■ Supplied material:
== == ==

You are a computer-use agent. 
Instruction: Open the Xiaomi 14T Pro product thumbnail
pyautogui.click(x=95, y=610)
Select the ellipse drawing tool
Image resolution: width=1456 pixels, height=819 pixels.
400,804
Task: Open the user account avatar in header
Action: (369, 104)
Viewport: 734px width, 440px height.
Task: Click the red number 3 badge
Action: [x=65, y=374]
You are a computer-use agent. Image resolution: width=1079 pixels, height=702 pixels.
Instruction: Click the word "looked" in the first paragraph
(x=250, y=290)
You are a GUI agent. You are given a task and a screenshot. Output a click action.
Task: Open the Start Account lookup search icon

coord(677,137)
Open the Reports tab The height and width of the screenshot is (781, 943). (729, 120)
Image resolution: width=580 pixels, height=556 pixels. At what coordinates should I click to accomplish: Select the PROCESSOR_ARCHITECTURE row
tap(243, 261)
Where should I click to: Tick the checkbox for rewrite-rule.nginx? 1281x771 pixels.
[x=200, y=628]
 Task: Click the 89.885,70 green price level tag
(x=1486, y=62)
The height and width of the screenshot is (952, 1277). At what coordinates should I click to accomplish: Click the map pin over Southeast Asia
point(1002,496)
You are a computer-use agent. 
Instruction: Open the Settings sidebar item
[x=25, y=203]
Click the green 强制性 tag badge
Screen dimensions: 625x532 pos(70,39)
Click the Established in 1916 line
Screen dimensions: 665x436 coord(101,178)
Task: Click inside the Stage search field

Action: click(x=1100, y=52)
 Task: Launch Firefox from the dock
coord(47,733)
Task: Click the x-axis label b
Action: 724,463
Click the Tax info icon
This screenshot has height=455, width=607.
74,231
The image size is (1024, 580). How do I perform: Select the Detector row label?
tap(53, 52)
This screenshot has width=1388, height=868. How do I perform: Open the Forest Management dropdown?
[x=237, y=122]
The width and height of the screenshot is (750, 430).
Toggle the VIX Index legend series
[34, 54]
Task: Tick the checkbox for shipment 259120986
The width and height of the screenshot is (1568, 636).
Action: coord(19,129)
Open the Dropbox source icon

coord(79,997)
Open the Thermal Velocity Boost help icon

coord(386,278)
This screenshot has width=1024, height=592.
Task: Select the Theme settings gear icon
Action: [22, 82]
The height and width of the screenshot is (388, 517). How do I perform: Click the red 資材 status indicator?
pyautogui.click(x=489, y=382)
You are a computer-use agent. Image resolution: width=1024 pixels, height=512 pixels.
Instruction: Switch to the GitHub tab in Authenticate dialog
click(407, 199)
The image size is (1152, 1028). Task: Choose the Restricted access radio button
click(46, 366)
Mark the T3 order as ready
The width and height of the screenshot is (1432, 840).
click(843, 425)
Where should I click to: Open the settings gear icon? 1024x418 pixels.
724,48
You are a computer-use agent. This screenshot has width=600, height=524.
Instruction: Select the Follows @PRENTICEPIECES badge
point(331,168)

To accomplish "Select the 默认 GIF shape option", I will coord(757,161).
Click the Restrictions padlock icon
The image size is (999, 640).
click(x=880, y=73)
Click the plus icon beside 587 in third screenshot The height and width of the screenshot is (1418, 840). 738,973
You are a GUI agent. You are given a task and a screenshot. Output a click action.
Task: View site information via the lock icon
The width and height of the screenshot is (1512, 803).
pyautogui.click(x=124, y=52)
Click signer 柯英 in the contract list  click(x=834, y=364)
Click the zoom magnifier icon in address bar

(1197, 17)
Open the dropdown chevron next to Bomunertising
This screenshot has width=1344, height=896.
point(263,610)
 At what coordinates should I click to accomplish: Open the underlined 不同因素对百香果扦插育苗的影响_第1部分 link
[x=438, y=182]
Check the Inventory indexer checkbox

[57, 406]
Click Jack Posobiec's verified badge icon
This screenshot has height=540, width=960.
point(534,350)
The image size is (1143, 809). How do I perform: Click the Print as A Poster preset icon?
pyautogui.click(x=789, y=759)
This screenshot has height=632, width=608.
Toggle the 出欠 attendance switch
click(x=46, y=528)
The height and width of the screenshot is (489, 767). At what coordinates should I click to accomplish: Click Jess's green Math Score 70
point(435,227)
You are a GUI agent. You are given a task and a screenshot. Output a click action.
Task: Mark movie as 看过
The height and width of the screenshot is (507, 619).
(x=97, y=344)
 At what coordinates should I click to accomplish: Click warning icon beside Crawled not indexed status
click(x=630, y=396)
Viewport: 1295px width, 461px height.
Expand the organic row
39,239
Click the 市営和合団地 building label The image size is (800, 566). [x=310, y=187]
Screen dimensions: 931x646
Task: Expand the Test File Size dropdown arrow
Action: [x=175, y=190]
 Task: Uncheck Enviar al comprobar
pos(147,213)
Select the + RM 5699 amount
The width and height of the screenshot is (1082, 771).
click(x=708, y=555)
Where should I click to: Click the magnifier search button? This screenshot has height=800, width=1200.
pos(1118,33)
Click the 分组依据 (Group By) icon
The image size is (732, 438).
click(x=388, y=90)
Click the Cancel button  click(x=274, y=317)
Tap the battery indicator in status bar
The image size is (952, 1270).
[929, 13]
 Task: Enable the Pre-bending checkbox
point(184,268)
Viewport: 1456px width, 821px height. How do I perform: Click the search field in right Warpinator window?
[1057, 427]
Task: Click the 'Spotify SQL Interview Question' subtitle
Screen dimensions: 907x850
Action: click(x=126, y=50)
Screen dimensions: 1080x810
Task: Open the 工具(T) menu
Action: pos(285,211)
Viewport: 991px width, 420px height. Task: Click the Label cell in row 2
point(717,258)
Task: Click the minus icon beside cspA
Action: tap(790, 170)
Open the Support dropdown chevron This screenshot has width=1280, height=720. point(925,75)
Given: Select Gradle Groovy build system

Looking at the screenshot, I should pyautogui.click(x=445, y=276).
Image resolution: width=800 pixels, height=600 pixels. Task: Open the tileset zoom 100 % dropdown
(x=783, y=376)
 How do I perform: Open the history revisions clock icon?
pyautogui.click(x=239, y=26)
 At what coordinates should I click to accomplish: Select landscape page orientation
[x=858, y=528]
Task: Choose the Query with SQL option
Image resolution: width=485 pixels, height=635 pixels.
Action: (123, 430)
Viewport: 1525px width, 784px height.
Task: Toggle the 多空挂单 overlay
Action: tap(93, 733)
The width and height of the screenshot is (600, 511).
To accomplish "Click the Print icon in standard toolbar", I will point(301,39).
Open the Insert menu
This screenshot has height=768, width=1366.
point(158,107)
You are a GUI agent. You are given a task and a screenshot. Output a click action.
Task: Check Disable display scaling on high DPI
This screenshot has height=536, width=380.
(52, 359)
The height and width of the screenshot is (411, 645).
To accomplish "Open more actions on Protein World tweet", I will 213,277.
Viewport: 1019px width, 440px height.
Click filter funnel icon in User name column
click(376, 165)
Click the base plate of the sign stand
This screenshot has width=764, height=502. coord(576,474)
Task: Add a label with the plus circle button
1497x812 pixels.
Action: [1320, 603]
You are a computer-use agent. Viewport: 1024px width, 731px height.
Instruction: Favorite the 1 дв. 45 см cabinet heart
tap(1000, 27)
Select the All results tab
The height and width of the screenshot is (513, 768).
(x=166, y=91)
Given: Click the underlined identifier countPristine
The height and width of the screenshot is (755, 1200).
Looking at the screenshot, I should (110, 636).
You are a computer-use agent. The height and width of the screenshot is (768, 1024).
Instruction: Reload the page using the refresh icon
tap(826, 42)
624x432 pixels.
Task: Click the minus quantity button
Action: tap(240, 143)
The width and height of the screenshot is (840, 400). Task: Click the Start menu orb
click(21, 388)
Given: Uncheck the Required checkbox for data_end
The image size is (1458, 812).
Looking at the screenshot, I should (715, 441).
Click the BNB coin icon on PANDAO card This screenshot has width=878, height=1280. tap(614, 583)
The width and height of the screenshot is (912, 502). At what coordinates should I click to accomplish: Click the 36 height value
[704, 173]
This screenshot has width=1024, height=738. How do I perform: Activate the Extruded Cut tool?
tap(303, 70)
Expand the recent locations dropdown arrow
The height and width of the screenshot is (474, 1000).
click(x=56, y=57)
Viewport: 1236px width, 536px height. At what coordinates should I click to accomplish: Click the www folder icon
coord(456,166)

== == ==

■ Goal of the exercise: The reply should hold only the lines of the listing above starting at the line containing "Open the Insert menu" and ending at the line containing "Viewport: 1019px width, 440px height.", exactly as written.

■ Result for this exercise:
Open the Insert menu
This screenshot has height=768, width=1366.
point(158,107)
You are a GUI agent. You are given a task and a screenshot. Output a click action.
Task: Check Disable display scaling on high DPI
This screenshot has height=536, width=380.
(52, 359)
The height and width of the screenshot is (411, 645).
To accomplish "Open more actions on Protein World tweet", I will 213,277.
Viewport: 1019px width, 440px height.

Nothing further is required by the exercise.